Selain bantuan bibit dan aplikasi, para petani kayu juga membutuhkan peningkatan kapasitas.
Fasilitas pabrik pengolahan kayu, lanjut Edward, juga akan lebih dioptimalkan. Sampoerna Kayoe juga berencana menambah beberapa fasilitas pabrik sebagai upaya peningkatan produksi.
Sampoerna Kayoe memiliki 15 pabrik yang tersebar di seluruh Indonesia. Pabrik-pabrik tersebut terdiri dari 6 pabrik produksi barang jadi untuk plywood dan decking serta 9 pabrik veneer (plywood setengah jadi).
Imam, salah satu petani pemasok kayu ke Sampoerna Kayoe, mengatakan, selain bantuan bibit dan aplikasi, para petani kayu juga membutuhkan peningkatan kapasitas. Ia berharap ada bantuan pupuk serta pembinaan bagi para petani.

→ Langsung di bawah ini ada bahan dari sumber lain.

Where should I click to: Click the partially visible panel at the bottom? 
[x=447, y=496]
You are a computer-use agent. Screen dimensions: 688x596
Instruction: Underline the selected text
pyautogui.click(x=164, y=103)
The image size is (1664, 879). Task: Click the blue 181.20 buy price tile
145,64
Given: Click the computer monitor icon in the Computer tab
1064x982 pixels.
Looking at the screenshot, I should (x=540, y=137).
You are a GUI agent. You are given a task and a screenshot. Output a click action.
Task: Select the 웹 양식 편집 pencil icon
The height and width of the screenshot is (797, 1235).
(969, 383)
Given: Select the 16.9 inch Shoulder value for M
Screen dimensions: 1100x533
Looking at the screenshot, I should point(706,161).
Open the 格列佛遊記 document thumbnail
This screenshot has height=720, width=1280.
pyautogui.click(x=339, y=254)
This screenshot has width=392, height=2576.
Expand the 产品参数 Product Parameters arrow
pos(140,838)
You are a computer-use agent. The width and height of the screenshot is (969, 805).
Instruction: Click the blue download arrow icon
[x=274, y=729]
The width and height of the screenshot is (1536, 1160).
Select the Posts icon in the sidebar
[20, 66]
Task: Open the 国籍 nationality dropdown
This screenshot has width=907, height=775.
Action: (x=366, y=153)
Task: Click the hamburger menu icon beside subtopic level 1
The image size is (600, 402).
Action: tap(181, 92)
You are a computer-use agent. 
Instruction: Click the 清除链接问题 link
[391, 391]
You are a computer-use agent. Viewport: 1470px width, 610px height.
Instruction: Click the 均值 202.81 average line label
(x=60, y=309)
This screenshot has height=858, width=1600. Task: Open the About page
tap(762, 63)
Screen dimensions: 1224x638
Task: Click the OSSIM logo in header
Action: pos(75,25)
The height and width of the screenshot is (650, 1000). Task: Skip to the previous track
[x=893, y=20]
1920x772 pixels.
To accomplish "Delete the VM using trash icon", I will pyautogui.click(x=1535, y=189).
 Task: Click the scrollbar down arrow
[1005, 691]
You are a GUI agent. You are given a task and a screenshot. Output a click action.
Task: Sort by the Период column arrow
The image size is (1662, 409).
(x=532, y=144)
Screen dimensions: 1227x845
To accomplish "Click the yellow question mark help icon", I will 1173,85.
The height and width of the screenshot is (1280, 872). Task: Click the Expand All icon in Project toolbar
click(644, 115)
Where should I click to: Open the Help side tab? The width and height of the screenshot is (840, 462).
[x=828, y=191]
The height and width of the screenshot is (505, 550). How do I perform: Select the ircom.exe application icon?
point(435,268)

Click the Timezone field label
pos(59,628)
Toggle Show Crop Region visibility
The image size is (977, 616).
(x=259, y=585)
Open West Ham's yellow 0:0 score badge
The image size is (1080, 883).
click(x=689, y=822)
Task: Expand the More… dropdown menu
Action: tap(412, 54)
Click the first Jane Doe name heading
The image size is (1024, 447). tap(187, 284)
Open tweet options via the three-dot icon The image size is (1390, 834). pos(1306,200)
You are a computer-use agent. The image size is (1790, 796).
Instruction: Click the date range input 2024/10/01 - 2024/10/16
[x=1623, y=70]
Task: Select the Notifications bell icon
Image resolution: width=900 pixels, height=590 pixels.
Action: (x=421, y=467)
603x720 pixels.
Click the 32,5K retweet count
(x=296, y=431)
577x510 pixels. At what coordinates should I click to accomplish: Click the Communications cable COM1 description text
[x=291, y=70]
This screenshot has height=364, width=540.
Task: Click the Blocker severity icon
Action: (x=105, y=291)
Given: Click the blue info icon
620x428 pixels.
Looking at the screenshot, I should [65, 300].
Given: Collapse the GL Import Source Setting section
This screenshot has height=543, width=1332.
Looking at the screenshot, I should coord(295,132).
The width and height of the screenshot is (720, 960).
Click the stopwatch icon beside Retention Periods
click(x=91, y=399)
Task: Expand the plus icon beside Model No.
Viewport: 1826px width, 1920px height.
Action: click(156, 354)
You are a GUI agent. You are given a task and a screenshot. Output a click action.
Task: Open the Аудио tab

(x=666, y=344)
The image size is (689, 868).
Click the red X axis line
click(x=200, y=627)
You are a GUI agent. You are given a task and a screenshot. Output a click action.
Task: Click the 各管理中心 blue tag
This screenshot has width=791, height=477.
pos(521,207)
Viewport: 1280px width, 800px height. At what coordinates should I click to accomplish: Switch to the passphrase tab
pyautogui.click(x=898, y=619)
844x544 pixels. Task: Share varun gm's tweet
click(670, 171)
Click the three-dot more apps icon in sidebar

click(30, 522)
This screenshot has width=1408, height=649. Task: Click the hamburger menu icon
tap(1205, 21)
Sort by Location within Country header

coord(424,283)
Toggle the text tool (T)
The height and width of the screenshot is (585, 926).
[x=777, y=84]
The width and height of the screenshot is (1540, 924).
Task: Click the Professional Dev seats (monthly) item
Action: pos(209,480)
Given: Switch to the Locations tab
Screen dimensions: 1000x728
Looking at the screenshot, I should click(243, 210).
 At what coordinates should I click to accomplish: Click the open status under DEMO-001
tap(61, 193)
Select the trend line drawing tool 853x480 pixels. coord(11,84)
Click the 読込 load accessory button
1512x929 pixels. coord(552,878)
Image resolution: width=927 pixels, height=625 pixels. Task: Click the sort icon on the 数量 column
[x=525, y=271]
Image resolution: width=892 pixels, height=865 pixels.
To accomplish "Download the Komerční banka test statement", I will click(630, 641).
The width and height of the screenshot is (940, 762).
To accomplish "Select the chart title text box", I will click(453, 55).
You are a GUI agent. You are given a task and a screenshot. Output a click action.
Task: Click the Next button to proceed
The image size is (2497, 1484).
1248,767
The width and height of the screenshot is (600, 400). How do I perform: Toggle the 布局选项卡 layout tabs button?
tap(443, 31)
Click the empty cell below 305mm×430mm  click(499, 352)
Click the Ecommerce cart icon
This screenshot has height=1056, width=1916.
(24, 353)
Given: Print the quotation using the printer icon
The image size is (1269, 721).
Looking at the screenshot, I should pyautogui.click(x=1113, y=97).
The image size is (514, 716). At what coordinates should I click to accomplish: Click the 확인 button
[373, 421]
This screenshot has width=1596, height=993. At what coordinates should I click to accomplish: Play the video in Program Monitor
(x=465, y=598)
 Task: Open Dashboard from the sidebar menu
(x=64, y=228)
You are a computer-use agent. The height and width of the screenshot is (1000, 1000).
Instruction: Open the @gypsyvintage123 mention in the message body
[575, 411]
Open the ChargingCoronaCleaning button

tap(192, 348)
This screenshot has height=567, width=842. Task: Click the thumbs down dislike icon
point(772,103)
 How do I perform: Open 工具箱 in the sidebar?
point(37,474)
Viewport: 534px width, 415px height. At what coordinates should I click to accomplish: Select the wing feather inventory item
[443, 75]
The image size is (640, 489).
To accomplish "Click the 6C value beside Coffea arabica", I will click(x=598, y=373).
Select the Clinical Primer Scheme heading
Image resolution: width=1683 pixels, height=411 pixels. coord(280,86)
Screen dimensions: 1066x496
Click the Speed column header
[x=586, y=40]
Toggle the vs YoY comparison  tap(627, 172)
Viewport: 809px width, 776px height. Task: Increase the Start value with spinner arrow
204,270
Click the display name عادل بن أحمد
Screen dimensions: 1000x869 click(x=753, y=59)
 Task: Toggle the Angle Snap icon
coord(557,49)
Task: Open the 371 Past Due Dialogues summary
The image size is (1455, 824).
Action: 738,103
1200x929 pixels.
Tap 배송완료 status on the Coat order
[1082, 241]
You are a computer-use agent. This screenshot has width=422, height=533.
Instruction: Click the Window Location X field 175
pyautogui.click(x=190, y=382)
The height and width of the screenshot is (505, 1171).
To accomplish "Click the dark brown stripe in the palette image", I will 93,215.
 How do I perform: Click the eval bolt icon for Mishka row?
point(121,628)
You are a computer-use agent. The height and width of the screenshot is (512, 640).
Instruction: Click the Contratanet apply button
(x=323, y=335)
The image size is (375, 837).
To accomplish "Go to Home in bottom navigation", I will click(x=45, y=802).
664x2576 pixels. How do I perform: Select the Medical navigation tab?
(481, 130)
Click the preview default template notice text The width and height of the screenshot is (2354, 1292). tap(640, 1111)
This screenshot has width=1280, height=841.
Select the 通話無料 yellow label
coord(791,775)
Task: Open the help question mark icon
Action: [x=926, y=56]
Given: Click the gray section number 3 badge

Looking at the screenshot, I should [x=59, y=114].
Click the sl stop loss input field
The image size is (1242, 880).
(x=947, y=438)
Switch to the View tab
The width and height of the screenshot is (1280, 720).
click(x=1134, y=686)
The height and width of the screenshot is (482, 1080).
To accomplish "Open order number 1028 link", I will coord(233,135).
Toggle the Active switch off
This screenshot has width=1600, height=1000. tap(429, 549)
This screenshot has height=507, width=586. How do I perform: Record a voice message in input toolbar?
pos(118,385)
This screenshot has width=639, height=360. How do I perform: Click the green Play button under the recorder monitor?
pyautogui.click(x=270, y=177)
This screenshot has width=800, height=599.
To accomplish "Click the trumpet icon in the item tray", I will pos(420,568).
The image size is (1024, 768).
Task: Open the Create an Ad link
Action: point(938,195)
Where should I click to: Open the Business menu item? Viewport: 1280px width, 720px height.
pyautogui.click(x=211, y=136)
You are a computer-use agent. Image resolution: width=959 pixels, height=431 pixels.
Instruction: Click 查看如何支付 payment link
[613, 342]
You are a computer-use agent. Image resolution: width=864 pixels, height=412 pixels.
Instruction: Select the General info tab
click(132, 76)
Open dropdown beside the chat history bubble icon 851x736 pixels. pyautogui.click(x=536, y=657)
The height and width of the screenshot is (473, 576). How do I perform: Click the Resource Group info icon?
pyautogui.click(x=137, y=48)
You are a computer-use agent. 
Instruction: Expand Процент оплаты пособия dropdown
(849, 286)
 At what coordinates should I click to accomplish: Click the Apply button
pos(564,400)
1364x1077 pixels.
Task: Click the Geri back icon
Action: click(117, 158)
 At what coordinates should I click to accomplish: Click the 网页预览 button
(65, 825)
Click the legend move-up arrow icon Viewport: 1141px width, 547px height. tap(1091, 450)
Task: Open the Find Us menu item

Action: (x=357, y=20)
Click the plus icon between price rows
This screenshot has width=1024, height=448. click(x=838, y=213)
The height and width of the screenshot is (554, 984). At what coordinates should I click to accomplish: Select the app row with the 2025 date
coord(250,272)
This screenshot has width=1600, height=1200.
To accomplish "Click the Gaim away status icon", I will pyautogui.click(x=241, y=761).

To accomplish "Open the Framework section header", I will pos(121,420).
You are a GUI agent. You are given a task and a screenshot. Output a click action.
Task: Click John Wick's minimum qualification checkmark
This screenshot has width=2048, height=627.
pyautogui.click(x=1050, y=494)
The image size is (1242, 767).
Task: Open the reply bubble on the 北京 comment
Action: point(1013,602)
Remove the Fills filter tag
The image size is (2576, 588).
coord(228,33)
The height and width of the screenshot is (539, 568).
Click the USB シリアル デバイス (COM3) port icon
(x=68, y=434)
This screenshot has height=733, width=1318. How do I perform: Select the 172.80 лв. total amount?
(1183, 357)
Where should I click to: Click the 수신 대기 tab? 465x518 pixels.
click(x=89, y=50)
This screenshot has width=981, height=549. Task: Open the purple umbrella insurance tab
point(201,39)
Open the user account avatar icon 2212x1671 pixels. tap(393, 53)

”Kami berharap mendapat ilmu tentang bagaimana cara tanam dan produksi yang baik. Apabila kami mendapat ilmu tentang pola tanam yang baik, hasil panen bisa optimal sehingga keuntungan kami bisa meningkat. Sampoerna Kayoe juga mendapat kayu yang baik pula,” tutur Imam.
Imam yang mengelola 400 hektar lahan sengon itu mengaku, per hektar biasanya ditumbuhi 1.100 tegakan pohon. Setelah lima tahun, saat sengon siap dipanen, biasanya tersisa sekitar 800 pohon yang siap ditebang.
Saat dipanen, pohon sengon milik Imam rata-rata memiliki keliling batang 70 sentimeter dengan ketinggian 12 meter. Pohon ukuran seperti itu minimal menghasilkan 0,5 meter kubik kayu sehingga per hektar rata-rata bisa dipanen 400 meter kubik.